When making this definition, Sales Augusto do Santos says that Florestan Fernandes and Roger Bastide disregard the racial factor in the non-incorporation of blacks and feed the idea that selection within the labor market is based on merit.
“It is also possible to perceive in this interpretation of Fernandes, even if embryonic, the idea of a competitive, open and democratic society; idea that only becomes clear in The Integration of the Negro in the Society of Classes, because the motor of the social ascension of the individuals is the competence of each one and not the attributes such as race/color and gender/sex, for example.”
Sales Augusto says that, as much as it confirms the existence of racism in São Paulo society at the time, Florestan Fernandes and Roger Bastide denied the functioning of racism as a determining factor in the incorporation of subjects in the labor market.
Despite the problems, Florestan Fernandes marked a new stage in Brazilian social thought by breaking, partially, with the myth of racial democracy, en shrined by Gilberto Freyre in the book Casa Grande e Senzala (The Masters and the Slaves), that is, with the idea that there is no racism in the country.

Sales Augusto points out that the contradictions in Florestan Fernandes’ theory began to be questioned more forcefully in the university from the 1970s. For this reflection, Sales Augusto recalls the researcher Carlos Alfredo Hasenbalg, author, in 1979, of a thesis that questions the position of blacks at that time, 90 years after the abolition of slavery.
The inequality between the descendants of slaves and those of immigrants should have another explanation than that of the change of habit of the black subject, already adapted at that time to the capitalist regime, 90 years after the abolition. Hasenbalg uses this statement to question racism as a determining element in the composition of the labor market.
The researcher claims that the legacy of slavery cannot explain the entire situation of the black, as stated by Florestan Fernandes and his disciples at the Escola Paulista de Sociologia (São Paulo School of Sociology). Race would be a determining factor for understanding social inequalities in the country, which differs from the position that, over time, the racial factor would lose importance.
“A central point of the analysis is to de-emphasize the legacy of slavery as an explanation of contemporary race relations and, instead, to accentuate racism and discrimination after abolition as the main causes of social subordination of non-whites and their recruitment to inferior social positions.”
This is the vision shared by the president of the Instituto Luiz Gama and professor at Mackenzie, Silvio Almeida. He believes in the existence of relations between Brazilian racism and slavery, and its influence in the daily lives of blacks and whites, but he states that racism cannot be understood only as a residue of slavery.
“In order for contemporary racism to establish itself, it was essential that after slavery a new institutional-political apparatus be constituted that could, in the face of the new social, economic, national and international conjuncture, support social hierarchies and also make it possible, to legitimize them at the same time.”

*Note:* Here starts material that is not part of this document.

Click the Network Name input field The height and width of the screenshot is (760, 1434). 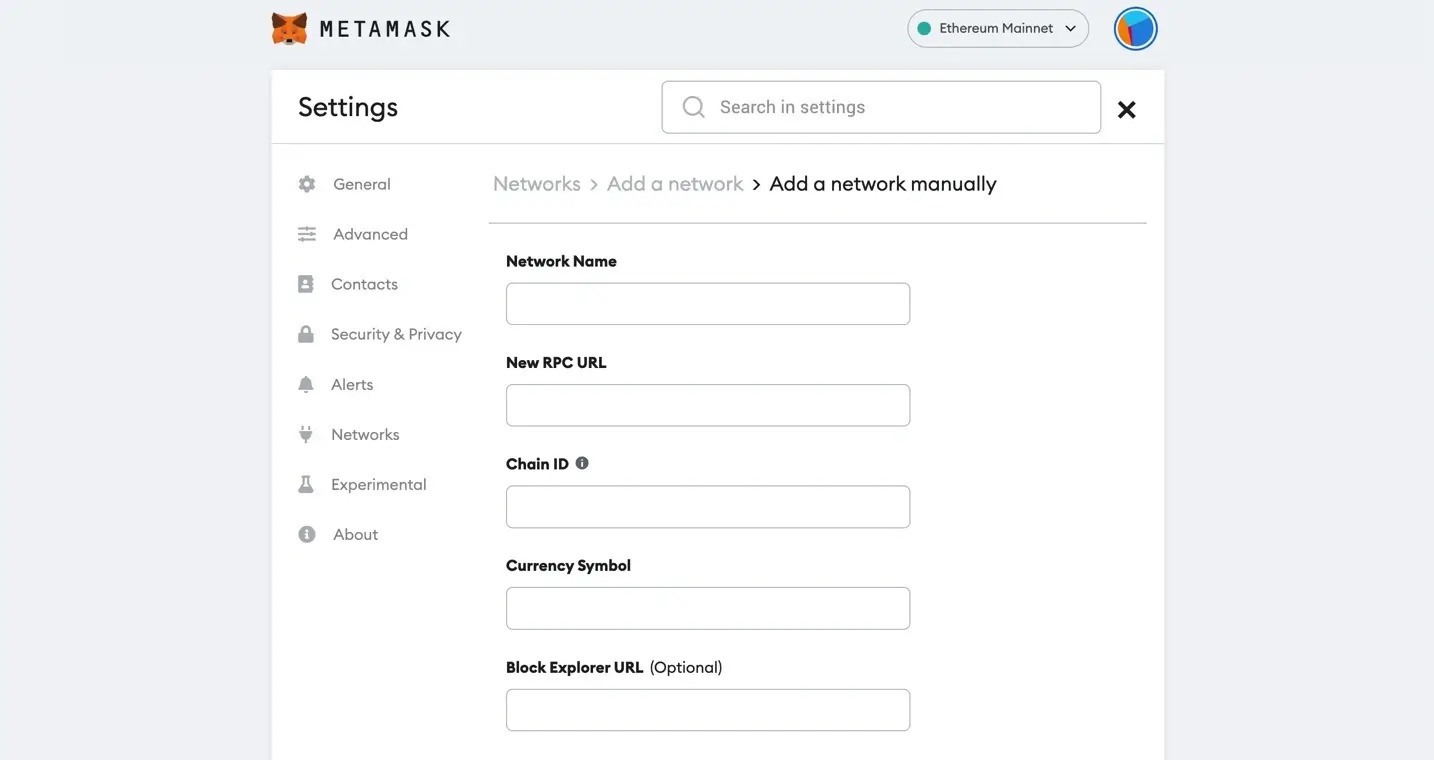pos(708,304)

Silvio Almeida presents the importance of the new configuration of racism, after slavery, to normalize the racial inequalities that exist in Brazil until today.

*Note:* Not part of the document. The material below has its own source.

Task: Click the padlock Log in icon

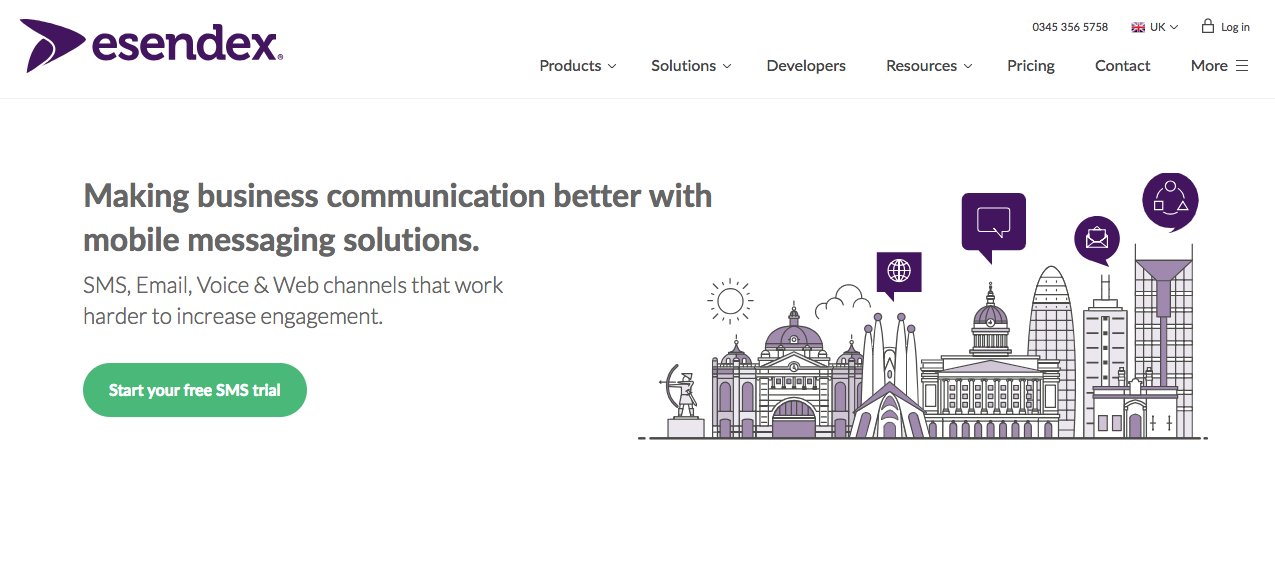Action: tap(1208, 26)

“Racism is very important for the composition of inequalities, because once you have a society in which social hierarchies have become natural as a result of racial belonging, the payment of low wages and the overexploitation of women are much more legitimate, because of this”.
Source: Alma Preta
Note
- In the 1920s, Robert Abbott, editor of the black newspaper Chicago Defender, sought to lead groups of black Americans to Brazil to settle and cultivate lands in the state of Mato Grosso. Impressed with what he saw during a visit, he enticed other black Americans to relocate. But it was not to be. After learning that the prospective immigrants to the country were black, the government of Mato Grosso immediately rejected visa requests.